Raimondo de Sangro morì nel 1771, in concordia con la Chiesa di Cattolica Romana. Ancora oggi, tra i vicoli che circondano la Cappella Sansevero, il popolino tramanda una leggenda affascinante su di lui, avvolta da luci e ombre (per il popolo napoletano o’prencepe).
Il Cristo Velato è il più conosciuto dei tesori della Fondazione Cappella San Severo, celebre scultura di Giuseppe Sanmartino conservata nella Cappella Sansevero, è avvolto da una leggenda secondo cui Raimondo di Sangro, alchimista e committente dell'opera, avrebbe insegnato un processo per trasformare un velo reale in marmo. Tuttavia, documenti storici confermano che l'intera statua, compreso il velo, è stata scolpita da un unico blocco di marmo senza alcun intervento chimico. L'opera ha affascinato artisti e intellettuali nel corso dei secoli, tra cui Antonio Canova, il marchese de Sade e il poeta Adonis, che la considerò superiore alle sculture di Michelangelo. Anche in tempi recenti ha ricevuto omaggi e riconoscimenti, come la scelta della sua immagine per promuovere Napoli nel 2008 e una lettura di Abel Ferrara nel 2021.
Esistono alcune copie moderne dell'opera, tra cui una lignea nella Chiesa di Santa Maria del Sepolcro a Potenza e il Cristo RiVelato dello scultore non vedente Felice Tagliaferri, realizzato per permettere anche ai non vedenti di apprezzarne la bellezza attraverso il tatto.

[Compiti da svolgere]
• 1. Elenca gli artisti e gli intellettuali che, secondo il testo sul Cristo Velato, sono rimasti affascinati dall'opera nel corso dei secoli.
• 2. Riprendi il testo sul Cristo Velato proseguendolo con alcune frasi dopo l'ultima riportata.
Le voci riportate più avanti non hanno alcun ruolo in questo lavoro.

[Estratto del dataset]
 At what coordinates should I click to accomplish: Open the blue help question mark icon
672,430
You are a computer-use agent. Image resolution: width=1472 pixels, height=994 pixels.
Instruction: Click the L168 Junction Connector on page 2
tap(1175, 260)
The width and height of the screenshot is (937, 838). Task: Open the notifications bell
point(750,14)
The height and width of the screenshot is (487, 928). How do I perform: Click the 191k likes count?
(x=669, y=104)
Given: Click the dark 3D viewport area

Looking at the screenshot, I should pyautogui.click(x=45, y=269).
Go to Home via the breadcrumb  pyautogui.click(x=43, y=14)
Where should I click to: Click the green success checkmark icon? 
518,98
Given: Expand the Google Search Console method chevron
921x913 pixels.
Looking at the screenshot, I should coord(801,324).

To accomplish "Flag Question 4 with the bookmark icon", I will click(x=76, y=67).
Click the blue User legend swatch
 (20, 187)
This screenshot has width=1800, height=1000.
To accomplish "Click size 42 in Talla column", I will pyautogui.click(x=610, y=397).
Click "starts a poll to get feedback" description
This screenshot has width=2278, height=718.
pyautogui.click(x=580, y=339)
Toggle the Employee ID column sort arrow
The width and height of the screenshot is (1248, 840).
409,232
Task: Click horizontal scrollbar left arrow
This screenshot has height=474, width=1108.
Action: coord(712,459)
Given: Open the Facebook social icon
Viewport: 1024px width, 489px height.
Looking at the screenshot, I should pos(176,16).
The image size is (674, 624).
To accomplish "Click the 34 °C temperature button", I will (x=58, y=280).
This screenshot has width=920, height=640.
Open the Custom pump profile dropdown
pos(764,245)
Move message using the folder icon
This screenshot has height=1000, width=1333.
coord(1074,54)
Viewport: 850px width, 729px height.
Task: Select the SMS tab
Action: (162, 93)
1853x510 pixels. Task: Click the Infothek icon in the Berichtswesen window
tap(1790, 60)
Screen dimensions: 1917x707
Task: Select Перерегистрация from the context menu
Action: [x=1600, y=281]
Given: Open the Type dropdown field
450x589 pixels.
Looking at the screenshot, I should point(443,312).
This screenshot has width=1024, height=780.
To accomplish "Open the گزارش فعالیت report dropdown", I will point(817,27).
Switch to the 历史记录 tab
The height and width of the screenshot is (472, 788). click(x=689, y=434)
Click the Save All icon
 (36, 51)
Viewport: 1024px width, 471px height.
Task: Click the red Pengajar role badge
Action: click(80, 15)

[Risposte per compito]
• 1. Antonio Canova, il marchese de Sade, il poeta Adonis

• 2.
Al fine di rendere questo pezzo più esaustivo si riporta in modo sinottico la planimetria della Cappella Sansevero:
Tratta dal sito della Fondazione Museo della Cappella Sansevero.
Tra gli altri suoi tesori marmorei si citano altre due statue settecentesche coeve del Cristo Velato.
Il Disinganno, di Francesco Queirolo scolpita nel 1753, è dedicata al padre Antonio di Sangro, duca di Torremaggiore. Visse una vita spericolata e sregolata, vagabondò per l’Europa, ma in tarda età, a questo punto debole e con i rimorsi degli sbagli fatti, si ritirò nella città partenopea a vita sacerdotale.
La Pudicizia di Antonio Corradini, famosa anche come Verità Velata, fu creata nel 1752 e dedicata alla mamma di Raimondo, Cecilia Gaetani, effigia una donna velata, con fascino antico che compare con stupefacente spontaneità dal sottile drappo di marmo, tutt’uno con il fisico.
Il consiglio è recarsi al Museo della Cappella San Severo di persona e godere empaticamente la bellezza che tramette.